Sore Tanpa Senja 39

58 7 8
                                    

Di dalam mimpinya, Senja melihat seorang pria dengan kaos hitam lusuh yang duduk di sudut rumah sepetak dengan perabotan seadanya. Tampangnya kusut, rambutnya berantakan, dan ada kantung mata yang menggelap di bawah matanya. Dan Senja, mengenali pria itu sebagai Ayahnya.

"Dua minggu," kata ayahnya di dalam mimpi itu. "Ayah kangen kamu, Nak. Ayah kangen kamu. Ayah mau ketemu kamu."

Namun, Senja tidak melihat dirinya sendiri. Rumah itu sepi. Ayahnya semakin terlihat menyedihkan, dan tak ada yang menolongnya di saat-saat seperti itu.

"Tha bawa kamu ke mana, Senja? Dia ... dia bawa kamu ke mana sampai ... Ayah gak bisa nyari kamu." Ayahnya meraung lagi, lebih pedih dengan suara putus-putus karena isak tangis.
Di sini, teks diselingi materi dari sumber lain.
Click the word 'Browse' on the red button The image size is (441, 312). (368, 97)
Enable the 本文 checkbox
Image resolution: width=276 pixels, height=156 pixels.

Ingin sekali Senja menjeritkan bahwa dirinya di sini. Di tempat yang dia sendiri tidak tahu di mana ini. Sayangnya, sudah lama sekali Senja kehilangan suaranya. Senja tidak bisa mengatakan di mana dia berada, Senja tidak bisa berlari ke arah ayahnya karena seluruh tubuhnya yang terasa tak berdaya. Satu-satunya yang bisa dilakukannya hanyalah menangis tanpa suara.

Ayahnya yang dilihatnya di dalam mimpinya menangis semakin kencang. Pria itu terduduk sembari memukul-mukul dadanya. Dan Senja hanya bisa menyimpulkan satu hal bahwa ayahnya tengah marah. Ayahnya marah pada kesedihan yang saban waktu memeluknya, ayahnya marah pada keadaan yang tak pernah berpihak padanya, dan Ayahnya marah pada dirinya sendiri yang tidak bisa berbuat apa.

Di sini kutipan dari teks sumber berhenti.